═══ Materi ═══
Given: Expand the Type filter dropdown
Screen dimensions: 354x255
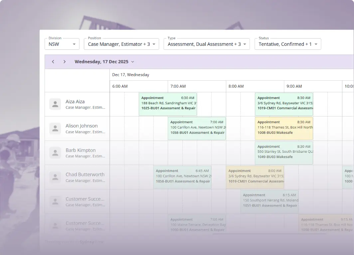Looking at the screenshot, I should (207, 44).
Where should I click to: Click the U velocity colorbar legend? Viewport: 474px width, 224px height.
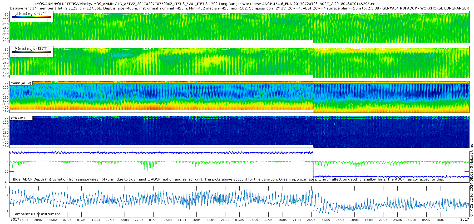[x=31, y=17]
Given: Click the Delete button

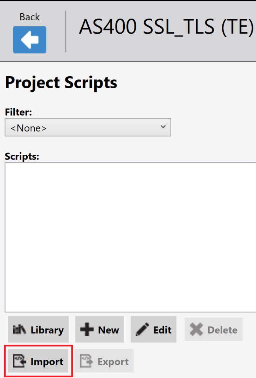Looking at the screenshot, I should (x=213, y=329).
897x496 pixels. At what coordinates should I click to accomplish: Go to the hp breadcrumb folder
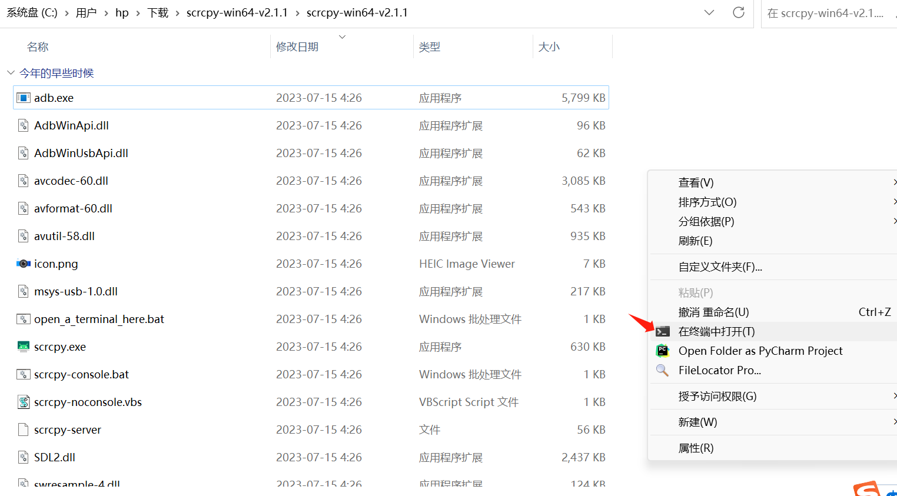(x=122, y=12)
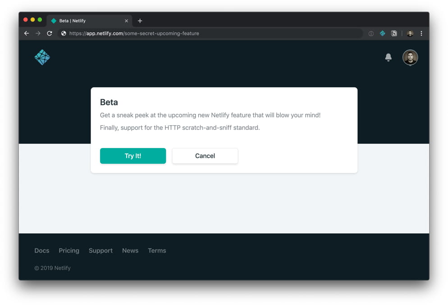Click the Netlify browser extension icon
Screen dimensions: 448x305
[x=382, y=33]
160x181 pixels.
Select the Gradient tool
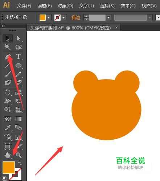tap(19, 119)
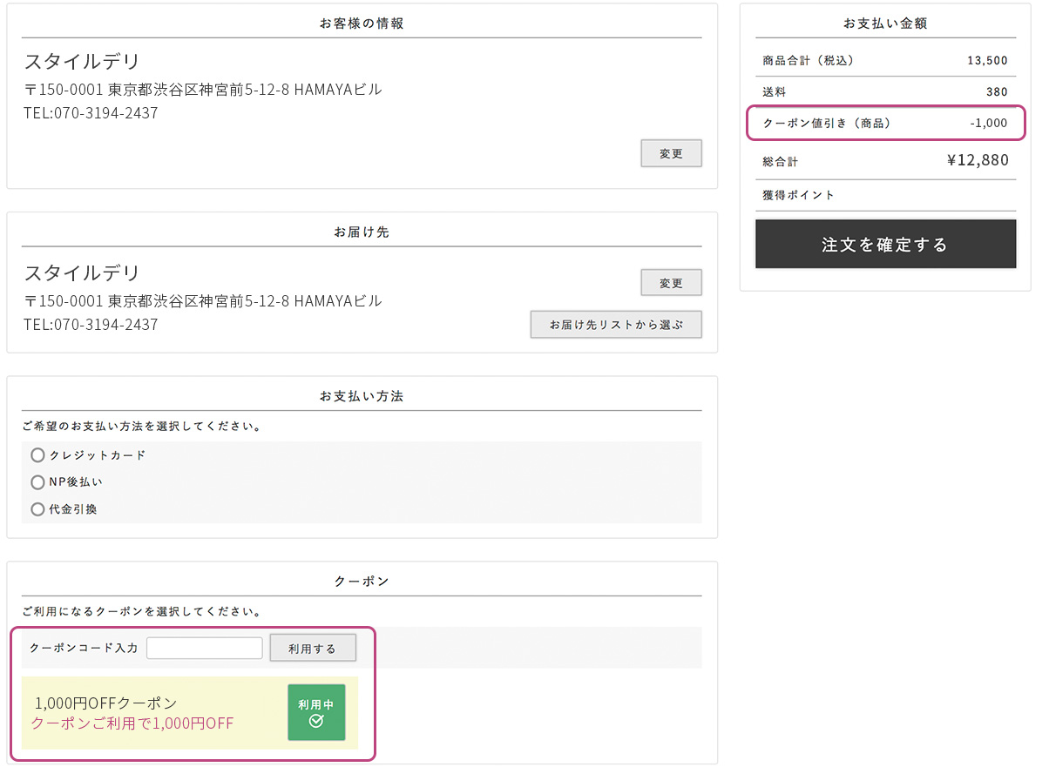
═══
(Perintah Latihan):
Perbarui semua entri di atas dengan mengganti "Given" menjadi "Instruction", dan biarkan bagian lainnya tetap sama. Jangan sertakan gambar dalam jawaban.

(Penyelesaian Soal):
Instruction: Expand the Type filter dropdown
Screen dimensions: 354x255
Looking at the screenshot, I should (207, 44).
Where should I click to: Click the U velocity colorbar legend? Viewport: 474px width, 224px height.
[x=31, y=17]
Instruction: Click the Delete button

Looking at the screenshot, I should (x=213, y=329).
897x496 pixels. At what coordinates should I click to accomplish: Go to the hp breadcrumb folder
(x=122, y=12)
Click the Netlify browser extension icon
Screen dimensions: 448x305
[x=382, y=33]
160x181 pixels.
Select the Gradient tool
tap(19, 119)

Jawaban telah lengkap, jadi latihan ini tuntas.